**Consigne 1**
Dans l'extrait, qui sont les « Wagner » du Burkina Faso, d'après l'ironie du président de la transition ?
**Consigne 2**
Pouvez-vous présenter sous forme de liste le paragraphe de l'extrait qui commence par « Pour ce qui concerne les allégations », en gardant ses faits principaux ?
**Consigne 3**
Comment résumer l'extrait en deux phrases ?

**Extrait du texte**

Et quand on lui demande si Wagner est au Burkina Faso, le président de la transition dit avoir appris, comme tout le monde, que le groupe paramilitaire privé russe est au Burkina. C’est, selon lui, une rumeur qui a été ventilée par des gens de mauvaise foi pour isoler le Burkina, pour que tout le monde le fuie. Il dit d’ailleurs « merci » à ces gens, parce qu’ils ont permis de développer des stratégies endogènes. D’ailleurs, le Burkina Faso a déjà ses Wagner : ce sont les VDP, ironise-t-il.

Allégations de détournement de 400 millions par un capitaine

Pour ce qui concerne les allégations de détournement de 400 millions de francs CFA par un capitaine, Ibrahim Traoré dit avoir vu l’information un matin dans un journal. Il dit avoir tout de suite demandé à l’ASCE-LC et à l’état-major des armées d’investiguer. « Au fur et à mesure des investigations, on a compris qu’il y avait deux cas. Soit le journaliste n’a pas compris l’information, soit il est de mauvais foi. Jusqu’à l’instant où je vous parle, il n’y a rien de concret sur cette affaire, d’autant plus que le journaliste refuse de nous donner sa source », explique-t-il. Il ajoute que cette affaire a créé de la méfiance au sein de la troupe.

**Données sources**
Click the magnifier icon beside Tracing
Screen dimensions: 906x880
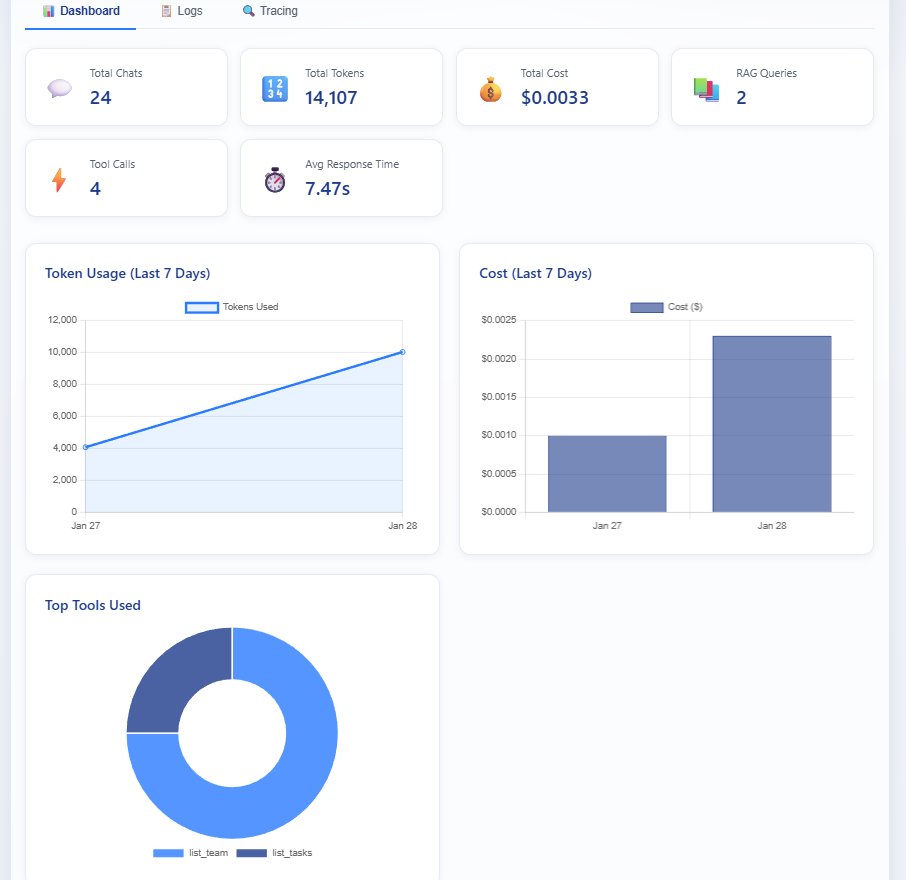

**Corrigé complet 1**
Ce sont les VDP.

**Corrigé complet 2**
- Ibrahim Traoré a appris un matin, dans un journal, les allégations de détournement de 400 millions de francs CFA par un capitaine.
- Il a aussitôt demandé à l'ASCE-LC et à l'état-major des armées d'enquêter.
- Selon lui, les investigations montrent que le journaliste a soit mal compris l'information, soit agi de mauvaise foi.
- Rien de concret n'a été établi, et le journaliste refuse de révéler sa source.
- L'affaire a créé de la méfiance au sein de la troupe.

**Corrigé complet 3**
Le président de la transition qualifie de rumeur, lancée par des gens de mauvaise foi pour isoler le pays, la présence de Wagner au Burkina Faso, et affirme ironiquement que les VDP sont les Wagner du Burkina. Au sujet du détournement présumé de 400 millions de francs CFA par un capitaine, il indique avoir fait enquêter l'ASCE-LC et l'état-major, sans qu'aucun élément concret ne soit établi à ce jour.